In motor vehicles, petrol travels at high speeds, under the effect of the injection pump, in conduits connecting the engine to the storage tank. In some cases the friction between petrol and the internal wall of the pipe can give rise to electrostatic charges the accumulation of which can result in an electrical discharge (spark) capable of igniting the petrol with catastrophic consequences (explosion). The surface resistivity of the inner face of the pipe must therefore be limited to a value which is generally lower than 10.sup.6 ohms. It is known to lower the surface resistivity of polymer resins or materials by incorporating therein conductive and/or semiconductive materials such as carbon black, steel fibers, carbon fibers or particles (fibers, platelets, spheres, etc.) which are metallized with gold, silver or nickel.
Among these materials, carbon black is employed more particularly, for reasons of economy and ease of processing. Apart from its special electroconductive properties, carbon black behaves as a filler such as, for example, talc, chalk or kaolin. A person skilled in the art thus knows that, when the filler content increases, the viscosity of the polymer/filler mixture increases. Similarly, when the filler content increases, the flexural modulus of the filled polymer increases. These known and predictable phenomena are explained in the "Handbook of Fillers and Reinforcements for Plastics", edited by H. S. Katz and J. V. Milewski, Van Nostrand Reinhold Company, ISBN 0-442-25372-9; see in particular Chapter 2, Section II for fillers in general, and Chapter 16, Section VI for carbon black in particular.
As for the electrical properties of carbon black, the technical note "Ketjenblack EC--Black 94/01" from the Akzo Nobel Company indicates that the resistivity of the formulation falls very abruptly when a critical content of carbon black, called a percolation threshold, is reached. When the carbon black content increases further, the resistivity decreases rapidly until it reaches a stable level (plateau region). For a given resin, therefore, it is preferred to operate in the resistivity plateau region, where an error in metering will only slightly affect the resistivity of the compound. Moreover, metering of products of very low apparent density, like carbon black, is not easy and an error in the metering of the black is always possible.

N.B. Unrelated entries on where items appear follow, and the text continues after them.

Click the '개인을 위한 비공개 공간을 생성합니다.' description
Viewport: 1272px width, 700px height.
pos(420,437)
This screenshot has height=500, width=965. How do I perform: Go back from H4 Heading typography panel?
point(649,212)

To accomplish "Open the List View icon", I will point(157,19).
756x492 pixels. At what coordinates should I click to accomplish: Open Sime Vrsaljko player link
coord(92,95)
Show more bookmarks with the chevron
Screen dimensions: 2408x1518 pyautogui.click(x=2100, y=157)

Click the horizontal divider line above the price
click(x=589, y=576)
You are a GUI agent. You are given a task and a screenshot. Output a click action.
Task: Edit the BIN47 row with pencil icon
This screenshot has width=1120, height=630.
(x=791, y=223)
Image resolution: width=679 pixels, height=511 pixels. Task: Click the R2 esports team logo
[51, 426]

At present, polyamide pipes are commonly employed for conveying petrol in motor vehicles. In fact, polyamides represent an ideal material for the manufacture of pipes because their mechanical strength is excellent and their flexibility is sufficient for a pipe to withstand, without breaking, practically throughout the life of a vehicle, the accumulation of flexing motions, especially at low temperature. The applicants have found that, in the case of polyamide 12 of inherent viscosity of approximately 1.45 in m-cresol and plasticized with 12.5 mass % of n-butylbenzenesulphonamide (BBSA), the surface resistivity changes little above 9 mass % (beginning of the resistivity plateau region) of carbon black (KETJENBLACK.RTM. EC 600 JD carbon black from Akzo Nobel, characterized by a pore volume of 400 ml of dibutyl phthalate per 100 g of carbon black and by a specific surface area of 1250 m.sup.2 /g, measured by the nitrogen absorption method (BET method)).
However, these pipes made of antistatic polyamide no longer meet the new requirements of motor vehicle manufacturers with regard to permeability. With the increasingly frequent addition of methanol to petrol or gasoline, the sensitivity of the polyamide pipes manifests itself as swelling of the pipe, entailing a decrease in the mechanical properties and dimensional changes.
To overcome this disadvantage, while retaining the mechanical effects of the polyamides, it has been proposed in EP 558373 to sheathe the inner wall of the polyamide pipe with a layer of fluoropolymer, preferably polyvinylidene fluoride (PVDF), the fluoropolymer layer being preferably as thin as possible in order to preserve the flexibility of polyamide as much as possible, it being known that fluoropolymers, and especially PVDF, are not particularly renowned for their properties in respect of suppleness. However, once filled with carbon black, PVDF has very poor impact strength, especially at low temperature, and this solution is therefore unsatisfactory.
Another alternative, proposed in WO 94/29626, consists of a polyamide-based pipe made up of an outer layer of polyamide, a middle layer of fluoropolymer, preferably of PVDF, and an inner layer of polyamide, these layers being bonded to each other respectively by layers of adhesive binder. However, when the PA-based inner layer is filled with carbon black in proportions corresponding to the resistivity plateau region, the PA-adhesive binder adhesion is virtually nil.
This absence of adhesion is all the more surprising since, when carbon black is replaced with another reinforcing filler such as, for example, calcium carbonate (OMYALITE.RTM. 90T from Omya) in the same mass proportion, this new composition based on the same polyamide 12 has an excellent adhesion in coextrusion or in pressing films onto a coextrusion binder.